Coupled with this attitude is the more damaging concept of "closing doors." It is not easy to avoid such an attitude, especially when it is a means of conveying the urgency of missionary work. Is there not a more biblical way? Think of the effect on the student who is concerned that his life count for God!
This past year two forward-looking mission leaders spoke to student audiences, each presenting a general missionary call through the specific situation of his own field. Each man used the term "closing doors" three times. Why should any serious student (considering the long preparation ahead) respond for service that will probably be denied him? Such a realistic presentation may be done in the name of honesty, or it may be used as an antidote for a wrongly-held idealism. But think of the confusion created by urging obedience to the Great Commission through a closing door.
This confusion cannot be spiritualized away by observing that God often asks the impossible, or that His servants often have to wait upon Him in darkness to sort out their dilemmas. This is true, but it certainly is not the responsibility of the potential candidate to work this one through. It is not the problem for young people in their late teens or early twenties to solve. It is the responsibility of those who are asking them to volunteer.
Perhaps there is no simple solution, but failure to present clearly the issues of the dilemma reflects on the capability of missionary leadership.
II. The Uncertain Commitment
The second obstacle to missionary recruiting is closely linked to the first. It undoubtedly arises from the uncertainties of the world situation and from the shadow of nuclear destruction. The present generation knows nothing of life without a cold war and an H-bomb. Whatever the cause, the general uncertainty is evident.
Butthere isanother, more bewildering, matter that never seems to be explained satisfactorily to potential candidates. It is the presence in the United States of so many able-bodied exmissionaries. It does not matter why they are at home; the student has discovered too many of them. He wonders what his chances are of a full life of missionary service.

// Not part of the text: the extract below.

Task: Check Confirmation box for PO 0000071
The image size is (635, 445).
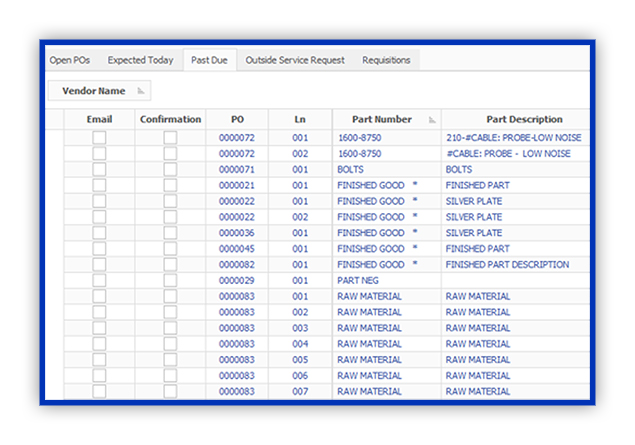Action: [170, 169]
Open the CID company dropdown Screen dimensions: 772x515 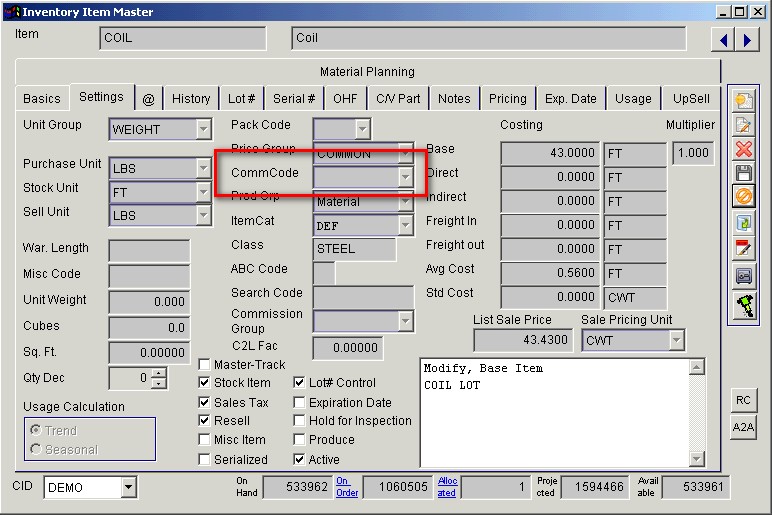[x=128, y=488]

Call vs. Facts. No one holds a mission board responsible for the Congo situation or the war in Asia. Actually, the student is probably less optimistic about the international future than his elders. What causes his confusion is the difference between the "call to missionary service" as it is presented, and the facts of life.
The call of God to a life of sacrificial service overseas is usually presented out of the New Testament pattern. It is also implied, and rightly so, that the policy of the society operates within these broad biblical principles. A student sees this without too much difficulty, although he may have a struggle with his own will. But the gulf that exists between the ideal and the actual bothers him. Why should he, an untrained young recruit, volunteer, when so many experienced personnel either cannot or will not return? It is a short step from this question to wondering whether mission executives are responsible leaders.

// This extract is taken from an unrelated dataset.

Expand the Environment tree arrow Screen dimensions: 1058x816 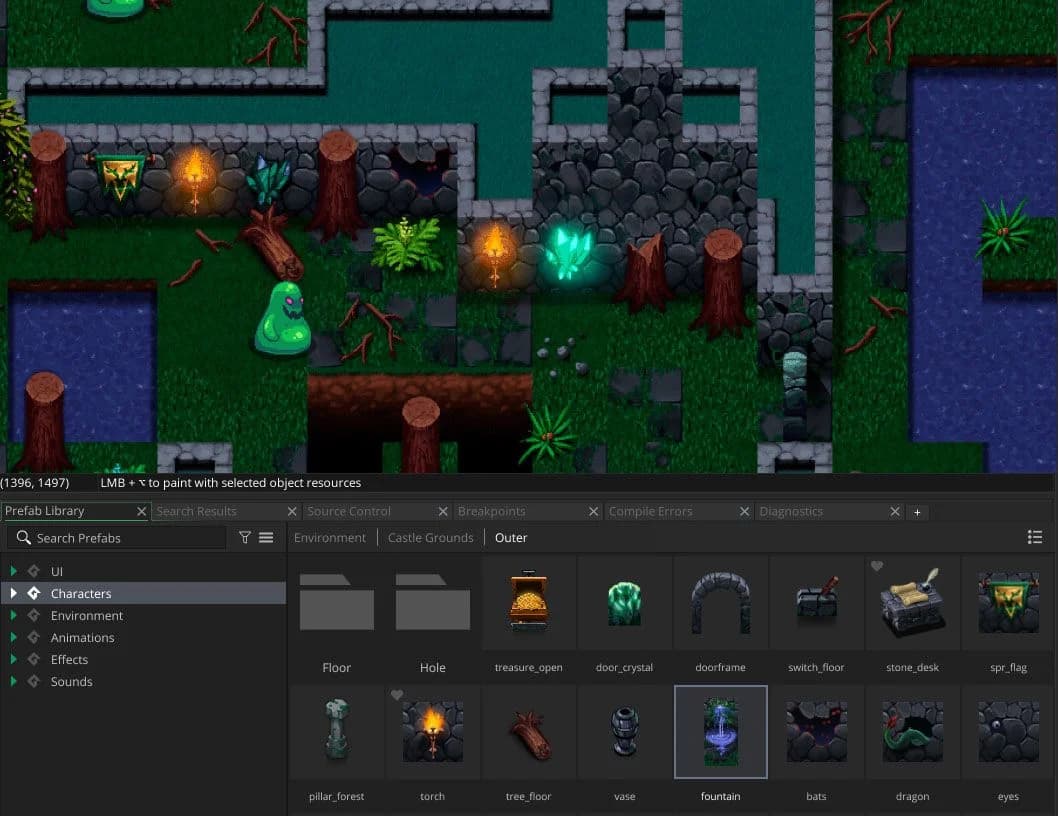pyautogui.click(x=14, y=616)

Short-term Plan Valuable. In this area of confusion, short terms have their appeal. They are neither a means of avoiding long-term commitments, nor experiments to determine suitability. A short term is rather an opportunity for a person to discover for himself whether the ideal for which the mission stands is compatible with the actual situation. In other words, do the mission leaders know what they are doing? Most young people are prepared to "use up" two or three years of their lives in order to gain confidence in a society with which they may make a lifetime association.
For this reason, short-termers resent the second-class status to which they are often relegated. They are often keenly disappointed in candidate school. They find the attitude of fulltimers difficult to live with, and resent the strong but indirect pressure to enlist for life, especially when it is urged for "spiritual reasons."
Unwillingness to volunteer at once for full-time service need not be a great problem. It can be largely overcome through clarity and mutual understanding. If it is highly improbable that a candidate will have a lifelong ministry to one language group, or in one type of work-as is the image of the pioneers-then the missionary challenge should be presented accordingly. It should include the possibility that the candidate may have to work in several places, learn different languages, suffer interrupted planning, or have a premature retirement at home. He should know what the society does with its members who are forced home. But above all, he should be helped to understand how he may, even through the most adverse circumstances, make a solid contribution to the local body of Christ. Young people respond to honesty and accuracy of this sort. Perhaps in some cases the problem lies at a deeper levelin the principles and practices of the mission.
In any case, since the implications of the "spiritual challenge" often do not seem to fit the observed facts, the normal reaction of students is not to question the New Testament ideal, but to conclude that the missionary speaker is irresponsible in trying to hide something important. They do not feel it is right to commit themselves to such leadership.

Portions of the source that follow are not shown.